▸ Lista de atividades:
• A. Segundo o texto sobre Suzana Saldanha, qual é o título do livro biográfico da atriz?
• B. Por favor, dê continuidade ao texto sobre Suzana Saldanha a partir da última frase apresentada.

▸ Texto fornecido:
%%
Correção: a frase de Caio Fernando Abreu antes citada na reportagem, que também consta no livro de Suzana Saldanha, não foi oficialmente dedicada à atriz, diferentemente do publicado entre 17h de 10 de abril e 12h40min de 11 de abril de 2022. O texto foi corrigido.
Uma das mais notáveis damas do teatro gaúcho, Suzana Saldanha, 76 anos, nunca pensou em ser atriz. É o que conta no livro biográfico lançado no início deste mês, intitulado, não por coincidência, Nunca Pensei em Ser Atriz (Ardotempo).
Suzana nunca pensou, mas fez história — embora, modesta, relute um pouco em assumir. É uma das fundadoras do Grupo de Teatro Província e do Centro de Demolição e Construção do Espetáculo, respectivamente históricos na Porto Alegre dos anos 1970 e no Rio de Janeiro dos 1990 (onde ela morou por três décadas), vencedora de um Açorianos de melhor atriz e um kikito de atriz coadjuvante e professora responsável por formar incontáveis profissionais das artes dramáticas. Mas tudo isso só depois de mergulhar sem muito pensar nessa "coisa de ser atriz".
Resolveu prestar o vestibular da UFRGS para Artes Dramáticas em vez História, seu plano inicial, após um papo despretensioso com a colega de Ginásio Ana, que lhe falou sobre o curso que havia na universidade. E lá se vão quase 60 anos em cima do palco. Foi também assim, sem pensar muito, que decidiu escrever um livro para contar esta e outras histórias de sua carreira.
— Vai parecer terrível, mas eu nunca pensei em ser atriz e nunca pensei em escrever um livro — conta, divertindo-se. — Eis que chega a pandemia, sou da primeira leva que teve o vírus... Em casa, eu e a mãe, sem poder sair, comecei a mexer com as memórias.
Mas a luz inicial, confessa, acendeu ainda um pouco antes da pandemia, durante um jantar regado a vinho e carreteiro com os amigos Luís Arthur Nunes, professor e diretor de teatro, e Antônio Hohlfeldt, atual presidente da Fundação Theatro São Pedro. Entre uma garfada aqui e um gole lá, os guris, como os chama a atriz, levantaram a ideia de o trio escrever um livro sobre a trajetória do Província. Ela gostou, e o livro um dia deve sair, mas logo pensou que queria poder traduzir a história deste e de outros grupos, espetáculos e momentos do teatro brasileiro a partir de seu olhar pessoal — e, por que não, de sua própria história.
%%
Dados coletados
%%
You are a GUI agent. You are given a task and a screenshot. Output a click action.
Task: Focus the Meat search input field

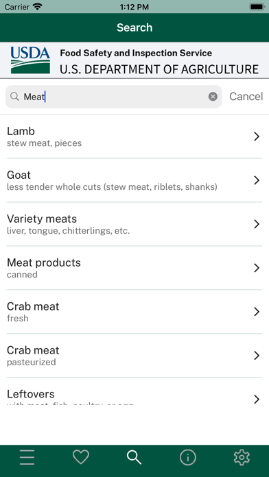point(114,97)
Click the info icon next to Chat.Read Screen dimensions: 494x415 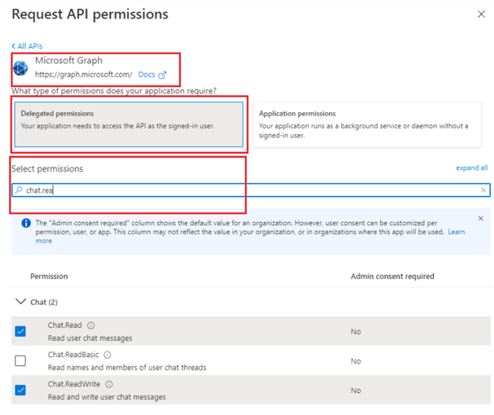pos(90,326)
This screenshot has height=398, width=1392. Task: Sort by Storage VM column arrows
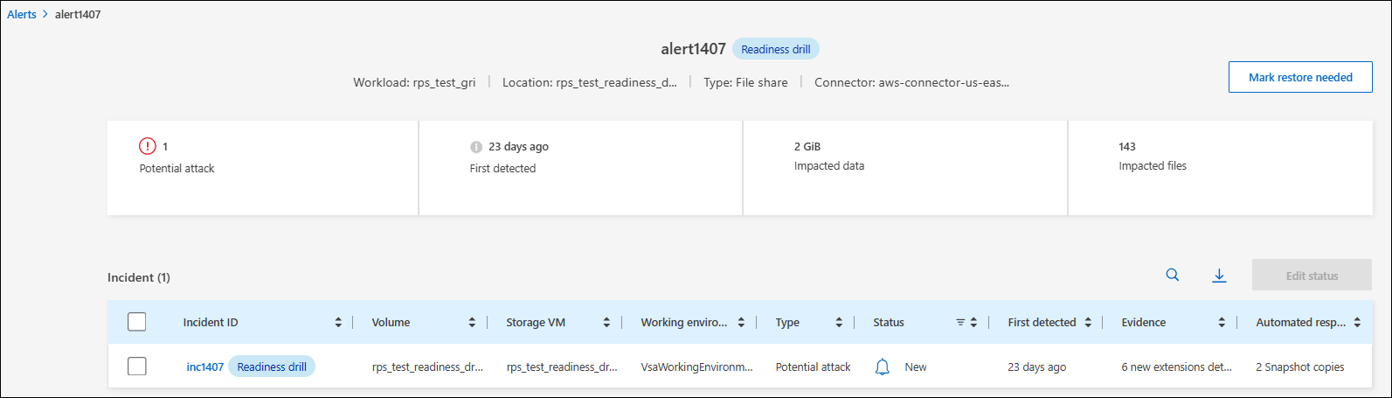click(x=606, y=323)
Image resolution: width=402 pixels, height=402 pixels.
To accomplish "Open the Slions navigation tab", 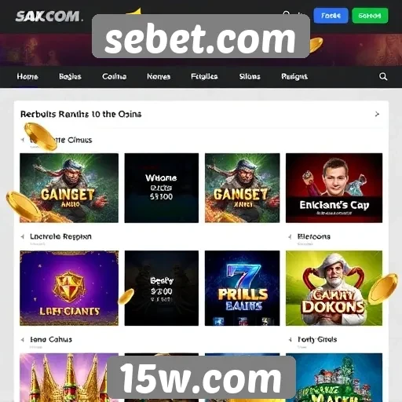I will (250, 76).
%%
▸ Conjunto de respostas:
• A. Nunca Pensei em Ser Atriz.

• B.
Assim nasceu Nunca Pensei em Ser Atriz, um mosaico de memórias, causos e reflexões da atriz gaúcha que se mistura a textos e depoimentos assinados por importantes nomes da cena cultural do país, escritos a convite de Suzana. É um passeio pela carreira dela, mas também uma viagem no tempo pelas diferentes fases do teatro no Brasil.
— A parte de que mais gosto é a que as pessoas escreveram. Foi maravilhoso porque ninguém disse "Você é maravilhosa, você é espetacular, você é fora do comum". Não queria isso, até mesmo porque não sou. Mas de diferentes formas elas dizem todas a mesma coisa: que eu não poderia não fazer teatro. Isso para mim é comovente — comenta a atriz.
Comovente para ela foi também a noite de lançamento do livro, na última terça, logo após uma sessão especial de Eu É Nós no Theatro São Pedro. O espetáculo de autoficção — gênero que remonta autobiografias com uma dose de inventividade — é apresentado por Suzana desde 2015, primeiro intitulado Eu e depois rebatizado de Eu É Nós, quando a atriz percebeu que a história de sua carreira é muito mais coletiva do que individual.
Tanta gente esteve presente e tamanho foi o carinho recebido que Suzana ainda estava em êxtase quando falou com a reportagem de GZH. Uma das pessoas na plateia e na fila por autógrafos era a amiga e produtora cultural Laís Maciel, que escreve no livro e veio diretamente de Aracaju, Sergipe, para prestigiar o lançamento. Também acompanhou a entrevista, fazendo intervenções enriquecedoras ao longo da conversa. Por exemplo, quando sentenciou que, se não tivesse lá atrás escolhido o teatro mesmo sem nunca ter pensado em ser atriz, Suzana "não teria vida e morreria de tédio". Ela caiu na gargalhada e concordou.
A atriz ainda não tem planos profissionais para o restante de 2022. Novas datas do espetáculo? Uma turnê com o livro? Quem sabe? Ela não. Só sabia o que iria fazer quando a entrevista terminasse:
— Terminando de falar contigo eu tô indo para a Padre Chagas tomar um happy hour. O meu é gim tônica, a Lais eu não sei o que vai tomar.